Linezolid bested vancomycin for treatment of nosocomial pneumonia due to
MRSA
IDSA
48th Annual Meeting
Linezolid had an end-of-study success rate that was more than 10% higher
than vancomycin in patients with nosocomial or health care-associated pneumonia
due to Methicillin-resistant Staphylococcus aureus, according to
findings presented at the 48th Annual Meeting of the Infectious Diseases
Society of America.
Jean E. Chastre, MD, of the Reanimation Medicale,
Pitie-Salpetriere Hospital in Paris, France, presented the results of the
phase-4 randomized, doubleblind trial that was conducted in 156 centers
worldwide, including 90 sites in the US.
The aim was to compare the efficacy and safety of linezolid with
vancomycin in nosocomial or healthcareassociated pneumonia due to proven
MRSA, according to the results.
There were 1,225 adult participants randomly assigned in a 1:1 ratio to
IV linezolid 600 mg twice a day or vancomycin 15 mg/kg twice
a day. The treatment period was seven to 14 days. Patients were evaluated for
safety and efficacy at the end of treatment and at the end of the study, which
was determined to be 7 to 30 days after the end of treatment.
Protocols
The non-inferiority trial had a nested superiority hypothesis. The
researchers conducted three analyses: intention-to-treat (ITT); modified ITT
(mITT), which involved patients with proven MRSA nosocomial pneumonia; and, per
protocol, which included patients in the mITT group who met key protocol
criteria.
The primary endpoint was the clinical outcome at the end of study in the
per-protocol group. Secondary endpoints included the clinical outcome at the
end of treatment, microbiologic outcome at the end of study and
end-of-treatment outcomes in the mITT group as well as ITT safety and
tolerability.
We defined cure as the resolution of all signs and symptoms of
pneumonia, Chastre said. We defined improvement as improvement of
two or more clinical signs of pneumonia, and failure as persistence or
progression of infection.
Among 1,184 patients who were treated, 38% were evaluable in the mITT
analysis and 29% were evaluable in the per-protocol group at the end of the
study. The two groups were comparable regarding baseline characteristics and
clinical parameters.
The mean per-protocol APACHE-II scores were 17.2 among patients
receiving linezolid and 17.4 among patients receiving vancomycin. Sixty-seven
percent of linezolid patients and 74% of vancomycin patients in the
per-protocol analysis were ventilated.
Results
Results indicated that 57.6% of patients in the linezolid group and
46.6% of patients in the vancomycin group achieved end-of-study success. This
resulted in both non-inferiority (95% CI, 0.5%, 21.6%) and statistical
superiority (P=.042).
This is an absolute difference of 11 percentage points,
Chastre said. Based on our pre-specified plan, linezolid was not only
non-inferior but superior to vancomycin.
Chastre said that secondary endpoints were consistent with primary
endpoint results. We saw statistical superiority for success rates in
several categories, including 83% for linezolid and 70% for vancomycin in the
end-of-treatment per-protocol analysis. In the mITT group, it was 80% vs. 68%
in favor of linezolid.Chastre also noted statistically significant
superiority for linezolid in eradicating the pathogen, 80% vs. 61%.

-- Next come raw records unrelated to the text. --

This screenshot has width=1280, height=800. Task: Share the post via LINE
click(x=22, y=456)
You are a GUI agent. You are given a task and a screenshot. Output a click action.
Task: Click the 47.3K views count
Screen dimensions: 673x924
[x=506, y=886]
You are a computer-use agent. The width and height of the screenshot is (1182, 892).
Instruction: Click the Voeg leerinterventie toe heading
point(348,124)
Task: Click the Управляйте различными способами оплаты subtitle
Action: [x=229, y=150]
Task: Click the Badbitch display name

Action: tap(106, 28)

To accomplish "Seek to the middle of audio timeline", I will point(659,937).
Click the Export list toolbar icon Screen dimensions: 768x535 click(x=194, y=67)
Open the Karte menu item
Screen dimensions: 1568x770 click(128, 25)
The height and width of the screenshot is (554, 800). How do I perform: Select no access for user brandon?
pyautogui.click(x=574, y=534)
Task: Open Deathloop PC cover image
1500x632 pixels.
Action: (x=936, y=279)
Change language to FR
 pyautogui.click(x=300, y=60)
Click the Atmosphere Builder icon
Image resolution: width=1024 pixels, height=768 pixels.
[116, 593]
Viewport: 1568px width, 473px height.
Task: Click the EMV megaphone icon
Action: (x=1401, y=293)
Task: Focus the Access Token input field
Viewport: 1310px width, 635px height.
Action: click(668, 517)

There were 54 deaths and 145 serious adverse events five of
which were treatment-related in the linezolid arm and 59 deaths and 141
serious adverse events 13 of which were treatment-related in the
vancomycin arm over 60 days of follow-up, Chastre said.
There were 1,471 adverse events among 378 patients in the linezolid arm
and 1,580 adverse events reported by 410 patients receiving vancomycin. There
were 168 treatment-related adverse events among 97 linezolid patients and 192
treatment-related adverse events among 108 vancomycin patients.